Why Germany can advance
The numbers are emphatic. Germany average 67% possession, 17.7 shots and 2.2 xG per game, with 14.3 chances created. Nagelsmann's 4-2-3-1 floods the half-spaces with Wirtz, Musiala and Sané, while Kimmich orchestrates and provides 2 assists. Undav leads scoring with 3 goals despite often arriving off the bench, and Havertz tops the xG charts at 1.7. Crucially, against a side that defends deep, Germany's set-piece volume matters: 6.2 corners won per last 10 games. Reuters even notes Wirtz, Musiala and Havertz have not yet peaked. That is a frightening thought for Paraguay.
Why Paraguay can advance
Paraguay don't need the ball, and they know it. Alfaro has built a compact, physically robust block, comfortable with just 35% possession. Two consecutive clean sheets give the players belief that the plan works. Their threat is sharp and narrow: Julio Enciso carrying through transitions, Miguel Almirón returning from suspension to attack space behind German full-backs. Ecuador already showed how Germany bleed from turnovers. If Paraguay can stay disciplined for 70 minutes and convert one counter, the whole reading of this tie changes. Gustavo Gómez and Andrés Cubas are the spine that makes the low block credible.
What factors can change the balance of power
Germany lose Nico Schlotterbeck to an ankle injury, which weakens an already shaky defensive transition. Brown's fitness is worth monitoring. Paraguay are without the suspended Diego Gómez, and Omar Alderete is an injury concern, both blows to their defensive structure. An early German goal would force Paraguay out of their shell and likely open the game.
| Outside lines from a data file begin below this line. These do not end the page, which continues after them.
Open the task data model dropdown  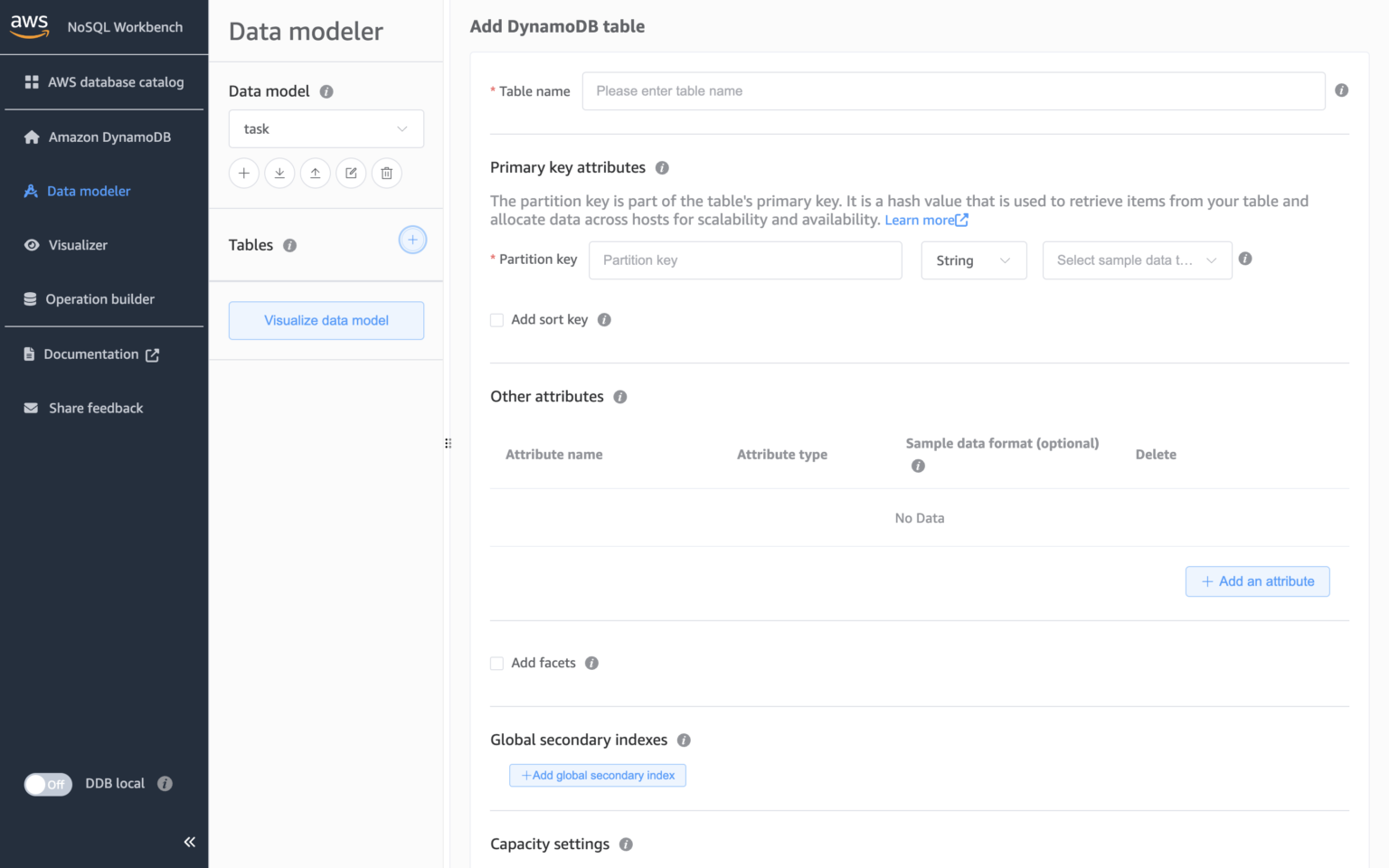[x=326, y=128]
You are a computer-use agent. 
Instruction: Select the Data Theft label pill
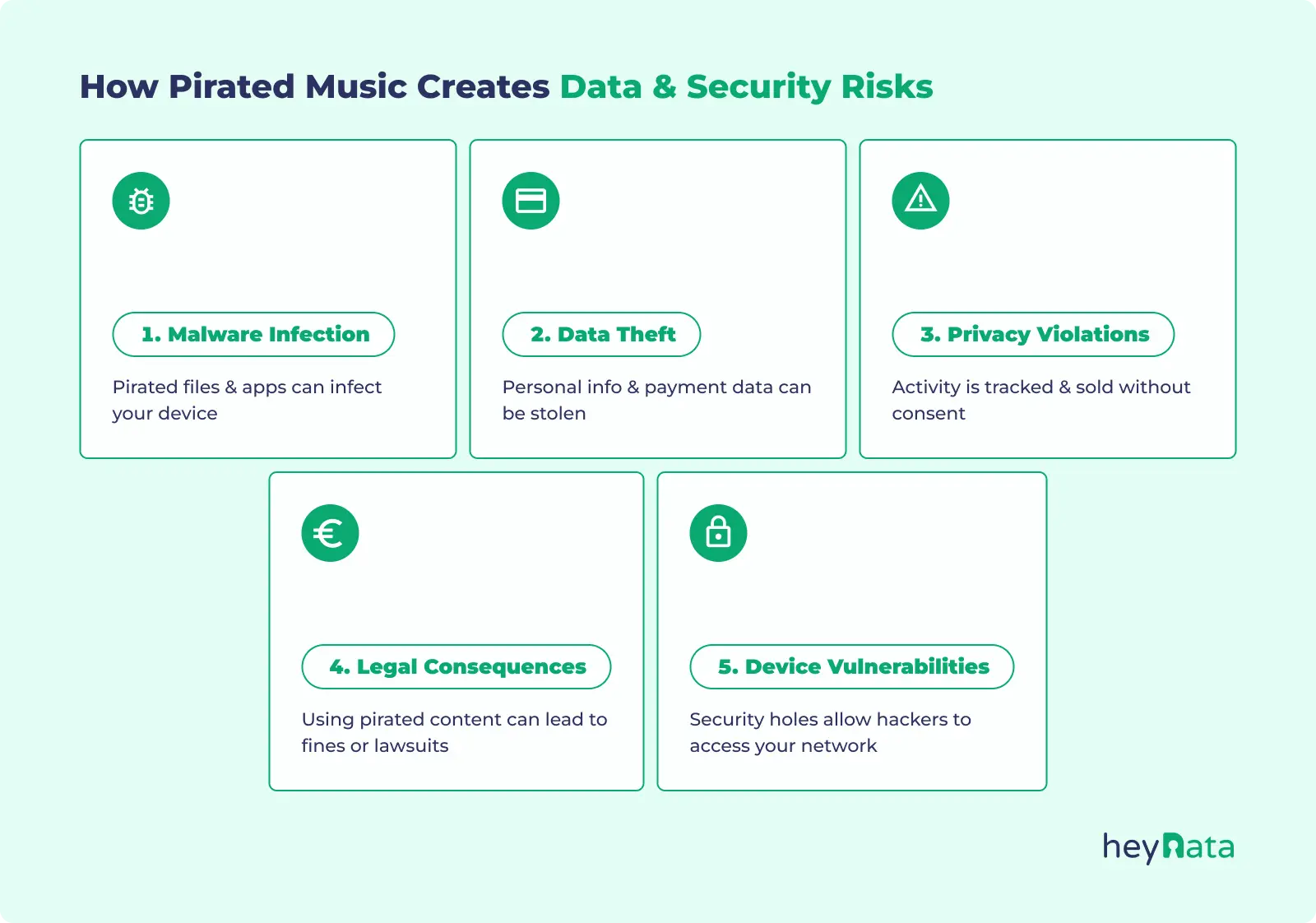pos(601,334)
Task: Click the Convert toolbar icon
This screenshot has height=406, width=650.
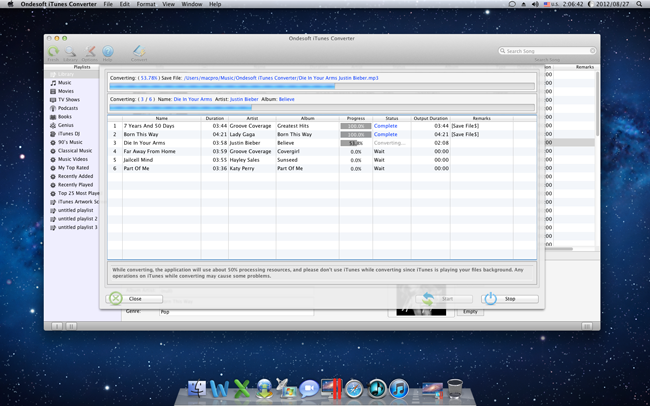Action: (x=138, y=51)
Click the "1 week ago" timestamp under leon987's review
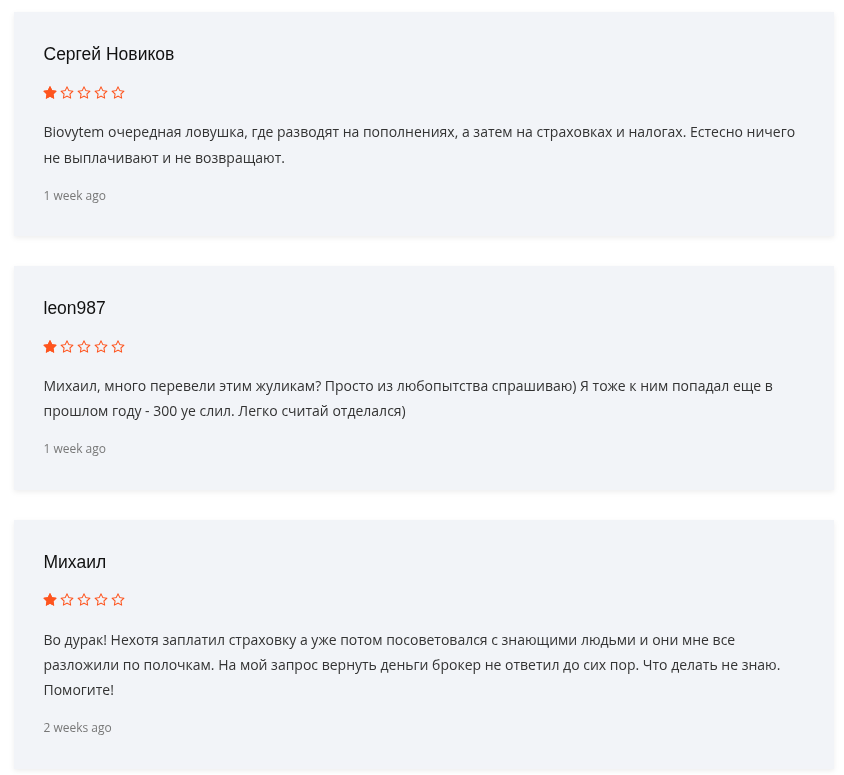The height and width of the screenshot is (775, 844). (x=75, y=449)
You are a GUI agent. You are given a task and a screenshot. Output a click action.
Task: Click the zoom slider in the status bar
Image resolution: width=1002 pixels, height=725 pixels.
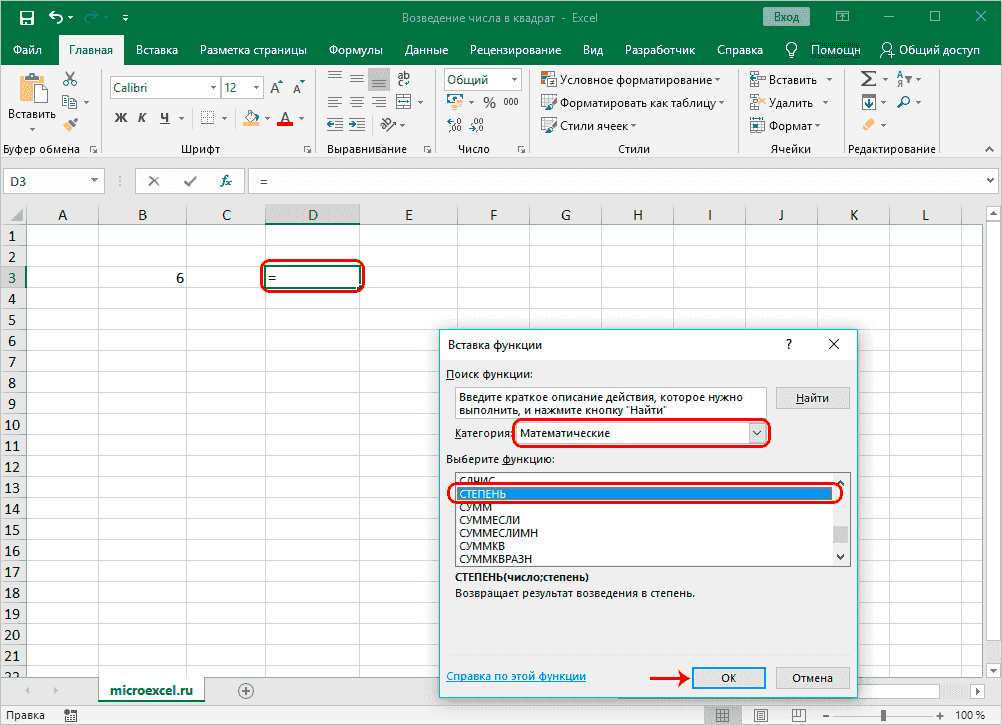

Conversely, a red card or an early Paraguay strike would hand Alfaro the script he craves. Whether Undav starts or waits on the bench could also tilt the rhythm.
Final prediction and odds
The market is unambiguous: Germany at 1.29, the draw at 5.40, Paraguay at 11.00. Implied probabilities sit around Germany 74%, draw 18%, Paraguay 9%, while Dimers softens that to roughly 68% / 19% / 12%. I lean toward the model's caution, because Germany conceded in all three group matches and Paraguay's block is genuinely awkward.
My conclusion is that German quality and squad depth eventually tell, but not in a goal avalanche. I favour Under 2.5 at 2.20 as the value angle, since Paraguay average only 0.5 xG and bring two clean sheets, while BTTS No at 1.66 is the logical companion read. Germany win at 1.29 is the straightforward call but offers little juice.
Probable score: Germany 2-0. If Paraguay frustrate into a stalemate, extra time should favour Germany's superior depth and fresh attacking options, finally cracking the wall. Germany advance to the Round of 16.